Start of The records

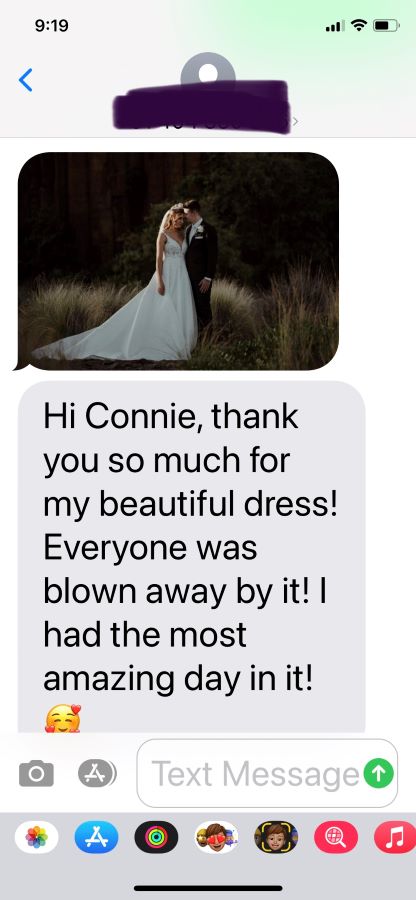Open the Animoji face app icon
The width and height of the screenshot is (416, 900).
(x=276, y=837)
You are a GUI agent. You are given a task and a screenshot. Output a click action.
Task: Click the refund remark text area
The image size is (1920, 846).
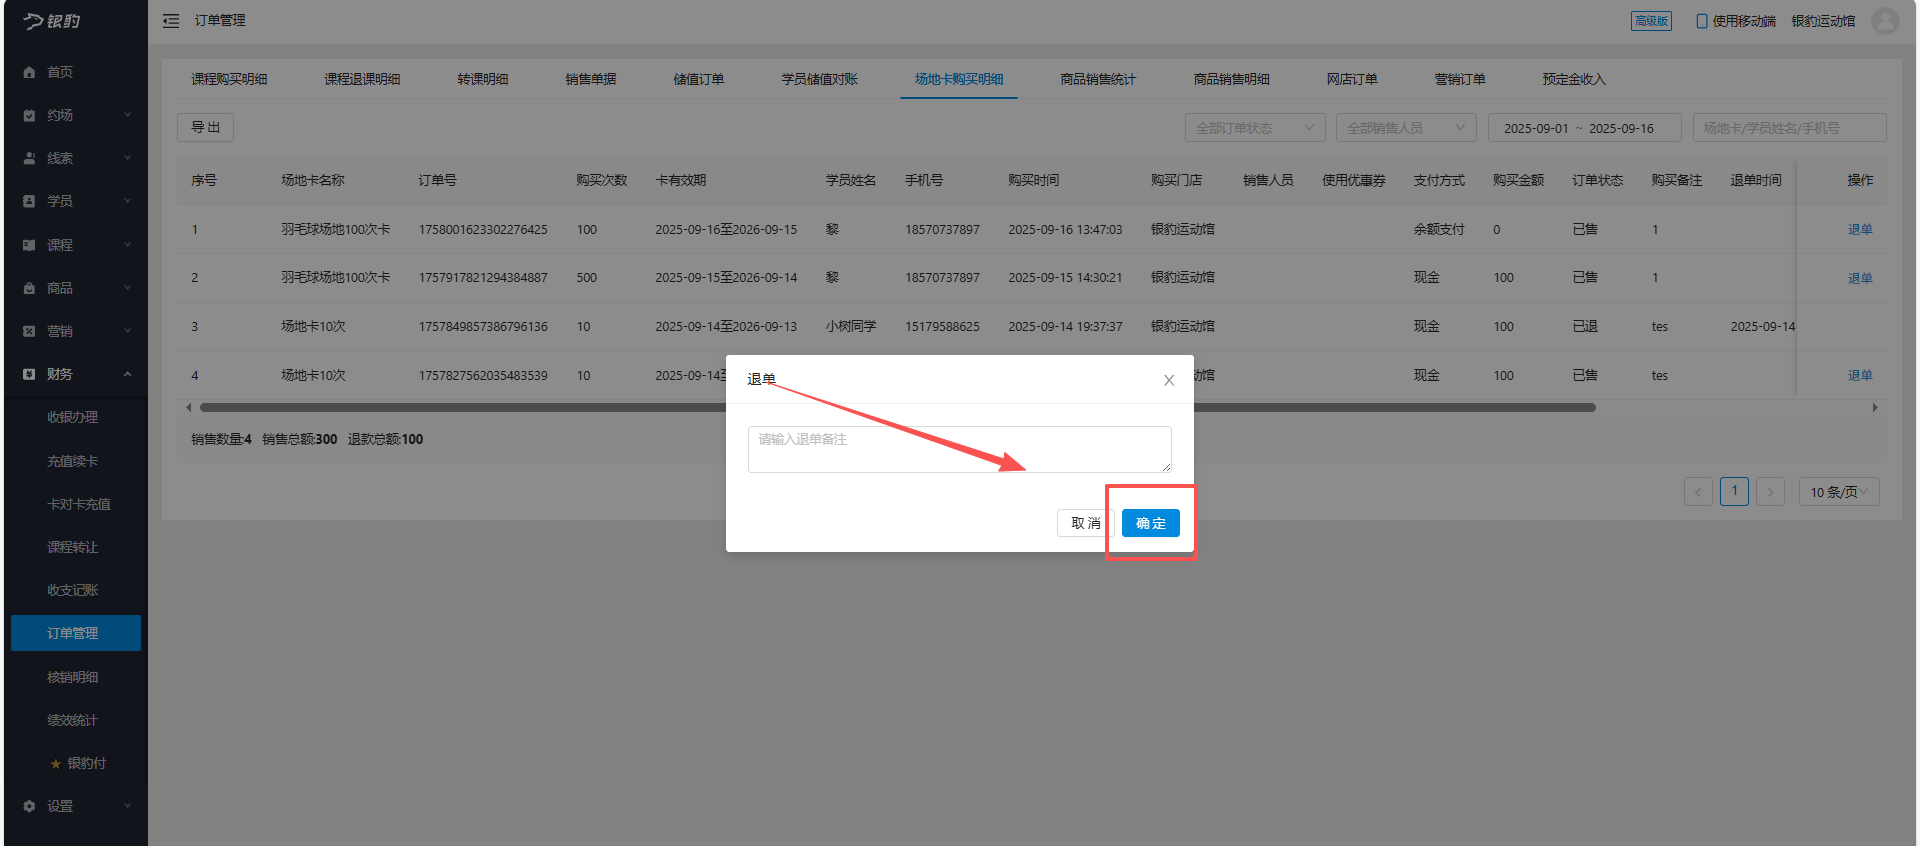[x=958, y=449]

End of The records

The problem:
From the line containing "You are a GUI" to the final line above, both included, transcribe every line exactly and leave all pictures out.

Written solution:
You are a GUI agent. You are given a task and a screenshot. Output a click action.
Task: Click the refund remark text area
The image size is (1920, 846).
[x=958, y=449]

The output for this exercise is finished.